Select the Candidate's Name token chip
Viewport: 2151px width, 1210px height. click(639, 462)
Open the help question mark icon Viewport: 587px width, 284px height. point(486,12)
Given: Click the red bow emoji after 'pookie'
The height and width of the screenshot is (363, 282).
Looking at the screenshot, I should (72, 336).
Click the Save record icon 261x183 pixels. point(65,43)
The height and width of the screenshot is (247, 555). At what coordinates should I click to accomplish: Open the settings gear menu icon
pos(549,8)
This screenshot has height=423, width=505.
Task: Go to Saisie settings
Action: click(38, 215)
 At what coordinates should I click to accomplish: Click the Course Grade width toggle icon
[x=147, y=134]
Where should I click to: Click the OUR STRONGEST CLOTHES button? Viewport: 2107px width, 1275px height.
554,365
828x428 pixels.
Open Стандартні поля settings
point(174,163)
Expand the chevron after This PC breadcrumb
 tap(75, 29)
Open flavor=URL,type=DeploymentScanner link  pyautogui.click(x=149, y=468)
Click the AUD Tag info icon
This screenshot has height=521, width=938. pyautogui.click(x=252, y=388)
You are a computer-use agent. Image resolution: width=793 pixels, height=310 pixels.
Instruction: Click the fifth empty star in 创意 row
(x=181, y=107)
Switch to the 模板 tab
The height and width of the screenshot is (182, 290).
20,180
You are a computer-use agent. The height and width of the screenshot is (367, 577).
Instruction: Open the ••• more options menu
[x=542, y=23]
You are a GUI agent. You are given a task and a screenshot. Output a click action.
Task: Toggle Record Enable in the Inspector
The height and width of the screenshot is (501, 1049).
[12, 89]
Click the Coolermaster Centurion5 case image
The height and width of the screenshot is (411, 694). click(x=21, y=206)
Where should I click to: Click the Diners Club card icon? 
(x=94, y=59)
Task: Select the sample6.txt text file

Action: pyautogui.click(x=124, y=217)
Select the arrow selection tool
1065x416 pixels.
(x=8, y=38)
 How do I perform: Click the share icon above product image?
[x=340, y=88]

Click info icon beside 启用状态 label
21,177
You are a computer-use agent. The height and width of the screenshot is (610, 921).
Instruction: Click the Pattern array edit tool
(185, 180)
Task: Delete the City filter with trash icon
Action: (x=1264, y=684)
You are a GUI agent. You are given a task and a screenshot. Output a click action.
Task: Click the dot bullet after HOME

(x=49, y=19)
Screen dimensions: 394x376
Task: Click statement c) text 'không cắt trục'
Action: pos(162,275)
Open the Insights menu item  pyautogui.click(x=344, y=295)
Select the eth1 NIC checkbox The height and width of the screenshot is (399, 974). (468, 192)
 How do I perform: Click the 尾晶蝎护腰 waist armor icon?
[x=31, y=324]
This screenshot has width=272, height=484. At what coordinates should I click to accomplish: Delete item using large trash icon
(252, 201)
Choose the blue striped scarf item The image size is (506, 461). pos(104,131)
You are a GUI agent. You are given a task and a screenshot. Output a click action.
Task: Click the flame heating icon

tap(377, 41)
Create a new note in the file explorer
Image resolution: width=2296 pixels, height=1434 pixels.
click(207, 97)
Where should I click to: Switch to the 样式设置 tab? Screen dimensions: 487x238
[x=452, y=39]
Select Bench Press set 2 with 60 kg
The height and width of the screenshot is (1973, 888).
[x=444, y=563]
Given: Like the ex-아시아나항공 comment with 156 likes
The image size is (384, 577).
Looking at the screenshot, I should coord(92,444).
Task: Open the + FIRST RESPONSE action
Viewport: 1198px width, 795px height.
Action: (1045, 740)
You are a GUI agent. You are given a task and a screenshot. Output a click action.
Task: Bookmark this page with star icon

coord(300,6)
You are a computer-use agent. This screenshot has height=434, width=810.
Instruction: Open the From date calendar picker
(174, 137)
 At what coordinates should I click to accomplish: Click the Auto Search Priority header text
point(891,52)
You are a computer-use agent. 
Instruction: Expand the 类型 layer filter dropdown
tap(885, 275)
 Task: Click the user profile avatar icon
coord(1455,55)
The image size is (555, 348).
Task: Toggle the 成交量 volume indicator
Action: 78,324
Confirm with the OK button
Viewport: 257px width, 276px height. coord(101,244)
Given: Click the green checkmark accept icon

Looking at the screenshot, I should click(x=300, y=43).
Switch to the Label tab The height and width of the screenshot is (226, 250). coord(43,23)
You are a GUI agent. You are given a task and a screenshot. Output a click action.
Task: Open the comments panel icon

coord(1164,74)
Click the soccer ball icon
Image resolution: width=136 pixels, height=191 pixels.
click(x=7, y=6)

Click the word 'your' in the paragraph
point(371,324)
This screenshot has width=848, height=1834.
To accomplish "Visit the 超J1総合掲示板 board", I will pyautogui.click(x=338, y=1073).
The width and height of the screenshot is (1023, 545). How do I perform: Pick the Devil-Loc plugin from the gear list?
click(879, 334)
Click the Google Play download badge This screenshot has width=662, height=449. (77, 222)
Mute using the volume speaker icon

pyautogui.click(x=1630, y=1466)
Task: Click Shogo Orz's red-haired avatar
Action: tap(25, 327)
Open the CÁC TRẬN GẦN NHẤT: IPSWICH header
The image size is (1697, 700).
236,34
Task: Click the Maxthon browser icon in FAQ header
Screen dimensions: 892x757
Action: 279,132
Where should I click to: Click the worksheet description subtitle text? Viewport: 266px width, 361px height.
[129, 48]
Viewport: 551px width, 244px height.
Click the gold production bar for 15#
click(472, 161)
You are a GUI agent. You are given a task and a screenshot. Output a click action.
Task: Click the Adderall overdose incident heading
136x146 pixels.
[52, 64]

★ ★ ★ ★

GIVEN PROBLEM » Can you reproduce all of the entries above, word for word, in their original order?

TASK OUTPUT »
Select the Candidate's Name token chip
Viewport: 2151px width, 1210px height. click(639, 462)
Open the help question mark icon Viewport: 587px width, 284px height. point(486,12)
Given: Click the red bow emoji after 'pookie'
The height and width of the screenshot is (363, 282).
Looking at the screenshot, I should (72, 336).
Click the Save record icon 261x183 pixels. point(65,43)
The height and width of the screenshot is (247, 555). At what coordinates should I click to accomplish: Open the settings gear menu icon
pos(549,8)
This screenshot has height=423, width=505.
Task: Go to Saisie settings
Action: click(38, 215)
 At what coordinates should I click to accomplish: Click the Course Grade width toggle icon
[x=147, y=134]
Where should I click to: Click the OUR STRONGEST CLOTHES button? Viewport: 2107px width, 1275px height.
554,365
828x428 pixels.
Open Стандартні поля settings
point(174,163)
Expand the chevron after This PC breadcrumb
 tap(75, 29)
Open flavor=URL,type=DeploymentScanner link  pyautogui.click(x=149, y=468)
Click the AUD Tag info icon
This screenshot has height=521, width=938. pyautogui.click(x=252, y=388)
You are a computer-use agent. Image resolution: width=793 pixels, height=310 pixels.
Instruction: Click the fifth empty star in 创意 row
(x=181, y=107)
Switch to the 模板 tab
The height and width of the screenshot is (182, 290).
20,180
You are a computer-use agent. The height and width of the screenshot is (367, 577).
Instruction: Open the ••• more options menu
[x=542, y=23]
You are a GUI agent. You are given a task and a screenshot. Output a click action.
Task: Toggle Record Enable in the Inspector
The height and width of the screenshot is (501, 1049).
[12, 89]
Click the Coolermaster Centurion5 case image
The height and width of the screenshot is (411, 694). click(x=21, y=206)
Where should I click to: Click the Diners Club card icon? 
(x=94, y=59)
Task: Select the sample6.txt text file

Action: pyautogui.click(x=124, y=217)
Select the arrow selection tool
1065x416 pixels.
(x=8, y=38)
 How do I perform: Click the share icon above product image?
[x=340, y=88]

Click info icon beside 启用状态 label
21,177
You are a computer-use agent. The height and width of the screenshot is (610, 921).
Instruction: Click the Pattern array edit tool
(185, 180)
Task: Delete the City filter with trash icon
Action: (x=1264, y=684)
You are a GUI agent. You are given a task and a screenshot. Output a click action.
Task: Click the dot bullet after HOME

(x=49, y=19)
Screen dimensions: 394x376
Task: Click statement c) text 'không cắt trục'
Action: pos(162,275)
Open the Insights menu item  pyautogui.click(x=344, y=295)
Select the eth1 NIC checkbox The height and width of the screenshot is (399, 974). (468, 192)
 How do I perform: Click the 尾晶蝎护腰 waist armor icon?
[x=31, y=324]
This screenshot has width=272, height=484. At what coordinates should I click to accomplish: Delete item using large trash icon
(252, 201)
Choose the blue striped scarf item The image size is (506, 461). pos(104,131)
You are a GUI agent. You are given a task and a screenshot. Output a click action.
Task: Click the flame heating icon

tap(377, 41)
Create a new note in the file explorer
Image resolution: width=2296 pixels, height=1434 pixels.
click(207, 97)
Where should I click to: Switch to the 样式设置 tab? Screen dimensions: 487x238
[x=452, y=39]
Select Bench Press set 2 with 60 kg
The height and width of the screenshot is (1973, 888).
[x=444, y=563]
Given: Like the ex-아시아나항공 comment with 156 likes
The image size is (384, 577).
Looking at the screenshot, I should coord(92,444).
Task: Open the + FIRST RESPONSE action
Viewport: 1198px width, 795px height.
Action: (1045, 740)
You are a GUI agent. You are given a task and a screenshot. Output a click action.
Task: Bookmark this page with star icon

coord(300,6)
You are a computer-use agent. This screenshot has height=434, width=810.
Instruction: Open the From date calendar picker
(174, 137)
 At what coordinates should I click to accomplish: Click the Auto Search Priority header text
point(891,52)
You are a computer-use agent. 
Instruction: Expand the 类型 layer filter dropdown
tap(885, 275)
 Task: Click the user profile avatar icon
coord(1455,55)
The image size is (555, 348).
Task: Toggle the 成交量 volume indicator
Action: 78,324
Confirm with the OK button
Viewport: 257px width, 276px height. coord(101,244)
Given: Click the green checkmark accept icon

Looking at the screenshot, I should click(x=300, y=43).
Switch to the Label tab The height and width of the screenshot is (226, 250). coord(43,23)
You are a GUI agent. You are given a task and a screenshot. Output a click action.
Task: Open the comments panel icon

coord(1164,74)
Click the soccer ball icon
Image resolution: width=136 pixels, height=191 pixels.
click(x=7, y=6)

Click the word 'your' in the paragraph
point(371,324)
This screenshot has width=848, height=1834.
To accomplish "Visit the 超J1総合掲示板 board", I will pyautogui.click(x=338, y=1073).
The width and height of the screenshot is (1023, 545). How do I perform: Pick the Devil-Loc plugin from the gear list?
click(879, 334)
Click the Google Play download badge This screenshot has width=662, height=449. (77, 222)
Mute using the volume speaker icon

pyautogui.click(x=1630, y=1466)
Task: Click Shogo Orz's red-haired avatar
Action: tap(25, 327)
Open the CÁC TRẬN GẦN NHẤT: IPSWICH header
The image size is (1697, 700).
236,34
Task: Click the Maxthon browser icon in FAQ header
Screen dimensions: 892x757
Action: 279,132
Where should I click to: Click the worksheet description subtitle text? Viewport: 266px width, 361px height.
[129, 48]
Viewport: 551px width, 244px height.
Click the gold production bar for 15#
click(472, 161)
You are a GUI agent. You are given a task and a screenshot. Output a click action.
Task: Click the Adderall overdose incident heading
136x146 pixels.
[52, 64]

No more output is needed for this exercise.